Xi is expected to meet Trump later this month in Japan during the G20 summit and analysts say the Chinese president intends to use his trip to the North as a way of signalling to Trump his influence with Kim.

- 'Letter diplomacy' -

Trump and Kim held a groundbreaking summit in Singapore last year -- the first-ever meeting between a North Korean leader and a sitting US president -- where the pair signed a vaguely-worded deal on denuclearisation.

But in Hanoi this year, Washington accused Pyongyang of effectively demanding an end to all sanctions for partial disarmament, while the North said it wanted some measures eased in return for closing all the nuclear facilities at its Yongbyon complex.

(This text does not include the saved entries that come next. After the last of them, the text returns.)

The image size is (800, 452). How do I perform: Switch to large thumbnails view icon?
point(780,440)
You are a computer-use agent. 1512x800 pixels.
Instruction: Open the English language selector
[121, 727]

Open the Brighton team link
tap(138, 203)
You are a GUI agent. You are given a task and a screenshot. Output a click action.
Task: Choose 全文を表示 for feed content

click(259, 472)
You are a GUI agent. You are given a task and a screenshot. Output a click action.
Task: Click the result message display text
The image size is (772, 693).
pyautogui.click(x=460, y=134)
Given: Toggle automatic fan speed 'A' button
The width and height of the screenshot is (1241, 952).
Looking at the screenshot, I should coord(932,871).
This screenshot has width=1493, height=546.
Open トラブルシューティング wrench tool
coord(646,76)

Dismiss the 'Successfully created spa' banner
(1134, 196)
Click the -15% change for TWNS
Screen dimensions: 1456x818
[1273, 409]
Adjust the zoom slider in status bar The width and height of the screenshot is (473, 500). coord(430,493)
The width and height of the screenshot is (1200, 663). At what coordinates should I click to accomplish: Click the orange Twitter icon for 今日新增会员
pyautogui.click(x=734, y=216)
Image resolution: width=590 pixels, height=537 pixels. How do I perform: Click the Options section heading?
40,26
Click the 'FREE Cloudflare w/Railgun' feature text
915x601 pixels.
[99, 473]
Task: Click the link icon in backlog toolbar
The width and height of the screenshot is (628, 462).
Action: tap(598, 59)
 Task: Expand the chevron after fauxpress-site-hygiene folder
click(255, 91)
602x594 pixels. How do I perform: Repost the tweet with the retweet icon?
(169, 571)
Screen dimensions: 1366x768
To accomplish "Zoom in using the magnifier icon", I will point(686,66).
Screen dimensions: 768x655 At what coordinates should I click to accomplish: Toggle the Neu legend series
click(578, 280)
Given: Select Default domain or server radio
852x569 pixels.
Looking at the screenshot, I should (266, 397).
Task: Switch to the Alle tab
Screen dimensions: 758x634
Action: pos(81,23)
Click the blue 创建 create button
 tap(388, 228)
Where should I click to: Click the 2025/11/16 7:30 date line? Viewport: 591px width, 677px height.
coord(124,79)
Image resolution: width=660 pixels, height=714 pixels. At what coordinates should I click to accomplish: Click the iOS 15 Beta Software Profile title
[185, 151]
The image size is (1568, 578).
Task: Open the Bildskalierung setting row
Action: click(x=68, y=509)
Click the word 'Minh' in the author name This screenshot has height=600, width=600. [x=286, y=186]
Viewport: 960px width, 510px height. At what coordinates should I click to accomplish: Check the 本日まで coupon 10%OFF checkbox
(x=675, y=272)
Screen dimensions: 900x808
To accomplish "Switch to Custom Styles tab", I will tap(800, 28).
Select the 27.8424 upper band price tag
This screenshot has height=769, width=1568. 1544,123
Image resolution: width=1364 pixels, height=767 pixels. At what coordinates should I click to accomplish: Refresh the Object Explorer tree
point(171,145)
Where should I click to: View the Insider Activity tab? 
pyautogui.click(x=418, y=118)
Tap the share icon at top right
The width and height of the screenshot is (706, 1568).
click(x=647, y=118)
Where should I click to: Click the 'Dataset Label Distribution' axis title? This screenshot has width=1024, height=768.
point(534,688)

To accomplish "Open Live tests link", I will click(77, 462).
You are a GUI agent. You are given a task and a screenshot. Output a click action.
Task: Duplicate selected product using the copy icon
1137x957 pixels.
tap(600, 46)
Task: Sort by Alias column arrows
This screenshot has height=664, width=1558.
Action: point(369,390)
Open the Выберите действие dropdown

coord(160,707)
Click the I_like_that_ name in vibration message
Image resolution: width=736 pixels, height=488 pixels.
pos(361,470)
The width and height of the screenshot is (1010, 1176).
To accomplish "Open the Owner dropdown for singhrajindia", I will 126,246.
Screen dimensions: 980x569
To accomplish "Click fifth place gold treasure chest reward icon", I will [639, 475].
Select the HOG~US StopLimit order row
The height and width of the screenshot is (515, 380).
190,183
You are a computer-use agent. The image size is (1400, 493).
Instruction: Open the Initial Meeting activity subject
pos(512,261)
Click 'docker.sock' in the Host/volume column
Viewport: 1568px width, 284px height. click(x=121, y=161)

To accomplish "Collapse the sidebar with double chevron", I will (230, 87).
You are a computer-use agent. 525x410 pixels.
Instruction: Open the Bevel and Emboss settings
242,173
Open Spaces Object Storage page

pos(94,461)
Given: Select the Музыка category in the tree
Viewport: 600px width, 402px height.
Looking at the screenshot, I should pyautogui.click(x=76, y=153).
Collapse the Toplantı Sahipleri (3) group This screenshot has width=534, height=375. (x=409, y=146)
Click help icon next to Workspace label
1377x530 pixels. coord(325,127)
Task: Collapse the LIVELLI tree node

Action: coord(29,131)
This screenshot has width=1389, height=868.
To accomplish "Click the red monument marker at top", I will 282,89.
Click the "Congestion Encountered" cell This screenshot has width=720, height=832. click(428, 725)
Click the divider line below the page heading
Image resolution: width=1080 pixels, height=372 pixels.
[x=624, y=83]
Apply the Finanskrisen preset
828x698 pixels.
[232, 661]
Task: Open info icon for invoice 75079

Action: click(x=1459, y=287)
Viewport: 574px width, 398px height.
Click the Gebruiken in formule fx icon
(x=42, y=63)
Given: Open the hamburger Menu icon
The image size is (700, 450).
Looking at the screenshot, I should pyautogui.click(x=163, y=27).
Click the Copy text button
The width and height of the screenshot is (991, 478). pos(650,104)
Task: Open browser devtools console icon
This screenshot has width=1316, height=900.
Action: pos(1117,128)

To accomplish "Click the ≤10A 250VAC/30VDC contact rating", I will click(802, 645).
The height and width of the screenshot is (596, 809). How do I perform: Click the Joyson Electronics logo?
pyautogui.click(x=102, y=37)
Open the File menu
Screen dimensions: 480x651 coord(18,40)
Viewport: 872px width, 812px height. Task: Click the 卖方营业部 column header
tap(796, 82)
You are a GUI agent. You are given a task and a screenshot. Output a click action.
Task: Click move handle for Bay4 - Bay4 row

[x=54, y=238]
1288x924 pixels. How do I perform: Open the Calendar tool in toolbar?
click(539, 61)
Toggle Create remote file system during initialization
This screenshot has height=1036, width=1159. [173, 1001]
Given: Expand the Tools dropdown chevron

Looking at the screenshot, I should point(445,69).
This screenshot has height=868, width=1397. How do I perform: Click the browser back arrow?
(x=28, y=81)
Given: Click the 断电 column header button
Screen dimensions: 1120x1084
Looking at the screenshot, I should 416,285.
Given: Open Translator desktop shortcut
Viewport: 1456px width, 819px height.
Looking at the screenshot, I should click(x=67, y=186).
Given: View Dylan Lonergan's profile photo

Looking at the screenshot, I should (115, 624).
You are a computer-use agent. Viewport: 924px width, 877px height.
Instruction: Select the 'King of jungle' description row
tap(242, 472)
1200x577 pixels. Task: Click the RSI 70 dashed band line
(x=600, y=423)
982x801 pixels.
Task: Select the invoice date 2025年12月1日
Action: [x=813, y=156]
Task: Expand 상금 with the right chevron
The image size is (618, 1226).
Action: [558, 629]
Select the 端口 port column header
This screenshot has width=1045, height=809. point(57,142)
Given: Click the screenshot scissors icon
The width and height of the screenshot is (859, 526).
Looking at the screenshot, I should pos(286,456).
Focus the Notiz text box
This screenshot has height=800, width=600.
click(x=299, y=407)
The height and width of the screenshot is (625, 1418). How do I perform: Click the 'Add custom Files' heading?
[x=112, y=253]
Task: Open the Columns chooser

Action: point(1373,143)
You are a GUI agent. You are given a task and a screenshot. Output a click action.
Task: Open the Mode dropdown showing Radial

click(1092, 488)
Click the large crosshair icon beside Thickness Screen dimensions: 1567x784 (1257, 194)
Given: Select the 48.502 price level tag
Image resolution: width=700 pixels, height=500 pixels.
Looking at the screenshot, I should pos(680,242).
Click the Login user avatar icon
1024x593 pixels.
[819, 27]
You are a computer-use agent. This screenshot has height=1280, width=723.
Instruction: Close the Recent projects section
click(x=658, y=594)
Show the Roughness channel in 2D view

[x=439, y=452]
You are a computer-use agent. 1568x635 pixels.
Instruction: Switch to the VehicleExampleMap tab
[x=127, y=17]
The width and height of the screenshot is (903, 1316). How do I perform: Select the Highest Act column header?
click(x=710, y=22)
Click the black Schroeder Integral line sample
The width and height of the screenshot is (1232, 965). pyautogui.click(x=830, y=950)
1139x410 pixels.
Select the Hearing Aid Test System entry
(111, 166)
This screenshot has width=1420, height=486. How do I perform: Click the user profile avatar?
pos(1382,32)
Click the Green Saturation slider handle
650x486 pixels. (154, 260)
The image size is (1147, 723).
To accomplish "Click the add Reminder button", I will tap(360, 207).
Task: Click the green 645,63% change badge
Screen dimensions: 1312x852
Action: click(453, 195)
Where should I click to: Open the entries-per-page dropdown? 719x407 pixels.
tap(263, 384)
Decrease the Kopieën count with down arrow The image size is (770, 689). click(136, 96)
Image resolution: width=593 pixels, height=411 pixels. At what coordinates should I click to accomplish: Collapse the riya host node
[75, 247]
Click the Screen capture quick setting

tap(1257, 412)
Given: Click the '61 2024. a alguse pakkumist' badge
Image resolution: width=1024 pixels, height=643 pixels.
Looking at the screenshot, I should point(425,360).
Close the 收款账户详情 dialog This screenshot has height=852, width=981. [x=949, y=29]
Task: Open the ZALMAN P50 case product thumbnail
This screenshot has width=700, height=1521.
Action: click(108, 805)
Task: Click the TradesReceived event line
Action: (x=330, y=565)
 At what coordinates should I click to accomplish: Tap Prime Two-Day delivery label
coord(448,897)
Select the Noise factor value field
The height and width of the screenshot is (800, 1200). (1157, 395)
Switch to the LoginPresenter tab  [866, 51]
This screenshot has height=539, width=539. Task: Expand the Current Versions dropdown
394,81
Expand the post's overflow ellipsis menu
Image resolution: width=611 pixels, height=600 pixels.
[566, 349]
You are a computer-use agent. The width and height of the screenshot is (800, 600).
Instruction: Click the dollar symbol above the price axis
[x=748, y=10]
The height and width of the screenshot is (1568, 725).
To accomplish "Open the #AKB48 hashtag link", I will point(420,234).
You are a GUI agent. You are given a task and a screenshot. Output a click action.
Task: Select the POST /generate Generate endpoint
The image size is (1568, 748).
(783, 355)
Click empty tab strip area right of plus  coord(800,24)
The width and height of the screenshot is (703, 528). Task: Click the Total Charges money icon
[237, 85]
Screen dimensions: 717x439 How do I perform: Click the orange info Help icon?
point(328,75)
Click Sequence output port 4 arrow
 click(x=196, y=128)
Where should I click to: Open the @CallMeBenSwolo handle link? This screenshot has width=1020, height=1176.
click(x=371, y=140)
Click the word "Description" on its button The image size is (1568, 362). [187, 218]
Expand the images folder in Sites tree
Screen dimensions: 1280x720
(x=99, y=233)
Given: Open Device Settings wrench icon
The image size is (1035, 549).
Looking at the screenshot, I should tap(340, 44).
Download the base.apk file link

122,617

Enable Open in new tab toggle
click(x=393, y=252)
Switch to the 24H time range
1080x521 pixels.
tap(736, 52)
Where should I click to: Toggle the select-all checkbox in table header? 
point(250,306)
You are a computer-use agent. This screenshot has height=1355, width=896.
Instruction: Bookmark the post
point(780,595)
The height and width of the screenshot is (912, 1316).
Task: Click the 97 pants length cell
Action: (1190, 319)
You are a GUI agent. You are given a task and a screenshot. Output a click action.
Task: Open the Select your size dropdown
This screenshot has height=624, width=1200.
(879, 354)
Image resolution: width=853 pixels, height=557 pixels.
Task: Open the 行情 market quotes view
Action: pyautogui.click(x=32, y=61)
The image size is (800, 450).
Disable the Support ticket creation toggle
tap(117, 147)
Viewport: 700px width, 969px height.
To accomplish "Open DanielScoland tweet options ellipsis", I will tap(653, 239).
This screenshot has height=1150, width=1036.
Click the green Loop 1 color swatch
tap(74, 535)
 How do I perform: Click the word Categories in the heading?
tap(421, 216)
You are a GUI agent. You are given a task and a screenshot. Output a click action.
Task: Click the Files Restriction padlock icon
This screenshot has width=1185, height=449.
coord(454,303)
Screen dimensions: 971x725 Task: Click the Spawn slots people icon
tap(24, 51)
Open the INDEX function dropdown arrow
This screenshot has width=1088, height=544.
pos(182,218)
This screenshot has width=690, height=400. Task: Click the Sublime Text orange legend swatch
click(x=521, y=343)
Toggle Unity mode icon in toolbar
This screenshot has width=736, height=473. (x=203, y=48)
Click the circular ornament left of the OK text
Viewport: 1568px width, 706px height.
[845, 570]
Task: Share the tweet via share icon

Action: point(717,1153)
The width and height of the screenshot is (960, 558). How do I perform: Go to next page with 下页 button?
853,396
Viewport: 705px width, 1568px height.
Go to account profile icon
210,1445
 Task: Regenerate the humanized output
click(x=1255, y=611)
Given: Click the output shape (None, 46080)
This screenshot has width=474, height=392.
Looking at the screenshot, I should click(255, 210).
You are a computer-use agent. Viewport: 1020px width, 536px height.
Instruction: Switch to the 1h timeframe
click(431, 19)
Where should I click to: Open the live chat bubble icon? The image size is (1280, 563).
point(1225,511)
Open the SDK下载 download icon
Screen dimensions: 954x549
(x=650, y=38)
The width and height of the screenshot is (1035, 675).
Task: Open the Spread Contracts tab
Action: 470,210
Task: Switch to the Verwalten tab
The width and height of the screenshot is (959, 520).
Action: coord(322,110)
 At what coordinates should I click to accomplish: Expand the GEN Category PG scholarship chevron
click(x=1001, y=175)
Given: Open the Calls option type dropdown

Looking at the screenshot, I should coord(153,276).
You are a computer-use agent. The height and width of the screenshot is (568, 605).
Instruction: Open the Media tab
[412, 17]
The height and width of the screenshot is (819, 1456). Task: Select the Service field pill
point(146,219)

Since then, Pyongyang has accused Washington of acting in "bad faith" and given it until the end of the year to change its approach.

The two sides have not resumed direct talks, while the North raised tensions last month by firing short-range missiles for the first time since November 2017.

Yang Moo-jin, a professor at the University of North Korean Studies, said the written correspondence between the leaders was "very meaningful".

"The letter diplomacy shows they are communicating even though there is a lull in talks," Yang said.

This is not the first time the two leaders have opted for more traditional means of communication.

Less than a month before the Singapore summit, Trump wrote to Kim to call it off, telling the North's leader not to "hesitate to call me or write".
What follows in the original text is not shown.